Vulnicura by Bjork

Review of Vulnicura by Bjork

When somebody says Iceland, many things spring to mind. Chicken Korma Lasagne, Peter Andre or perhaps Kerry Catona (mum of the year).  The slightly more intelligent may think of the very cold country that few of us have been to.  Well Bjork was once the name on everybody’s lips and Iceland’s own is back.

Review of Bjork Vulnicura

Review of Bjork Vulnicura

Bjork envelopes art, style and music with her own unique brand of eccentricity.  For this reason, its a shame that her new album Vulnicura had a rush released due to online leaks. The rushed release, preventing some of the theatre around Bjork to be explored is a shame and limits the latest offer to the perception of being just another pop album.  Bjork is more important than that.  Granted she won’t hit the commercial heights of a Beyonce, Taylor Swift or Rihanna, but she offers something extra. 

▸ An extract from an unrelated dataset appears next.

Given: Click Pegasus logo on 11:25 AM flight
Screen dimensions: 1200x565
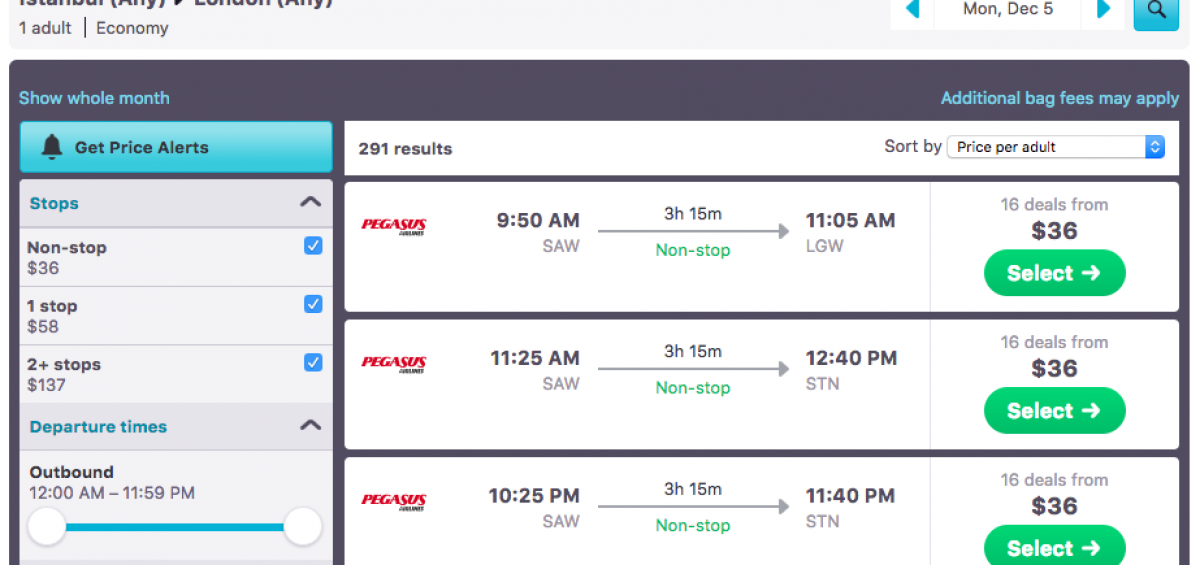Looking at the screenshot, I should point(394,363).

Thankfully Bjork delivers to her trademark and not those pop contemporaries mentioned above.  If you are looking for thumping bass lines, party bangers or compositions to dominate the airwaves, look elsewhere.  There isn’t even a track on the album with the instancy of “It’s Oh So Quiet” – this is all about Bjork.

The last sentence gives the impression that Vulnicura is a collection of self-indulgence, whilst this may be true, I prefer to think of it as a genuine look in to how Bjork’s mind operates.  This is a thinking man’s (or woman’s) piece.  You need to indulge your self in the lyrics, contemplate the myriad of composition in the music and lose yourself in deep consideration and contemplation.

You can expect some classical influences, with some amazing strings fused with some eerie electronic beats.  The sound may seem familiar, particularly to anybody that downloaded that app that accompanied Bjork’s previous album Biophilia.  It is understood that some of the tracks were actually made using this as a tool.  How Venezuelan producer Arca, got his head round these technological demands and understood Bjork’s inspiration, is beyond me, but he did.  His experience with the likes of Kanye and FKA Twigs was obviously stretched to its limit.

The highlights for me include opening track Stone Milker and Atom Dance, which features the lyrics of Antony Hegarty.  The individualism is perhaps underpinned by the ten minute long Black Lace (not to be confused by the singers of Agadoo).  I will possibly upset Bjork, Arca and every music critic across the land here, but this for me is the weak spot.  Its the only time when I think this is too much of a personal experiment, resulting in a little tedium.  Harsh? Maybe, but its my opinion.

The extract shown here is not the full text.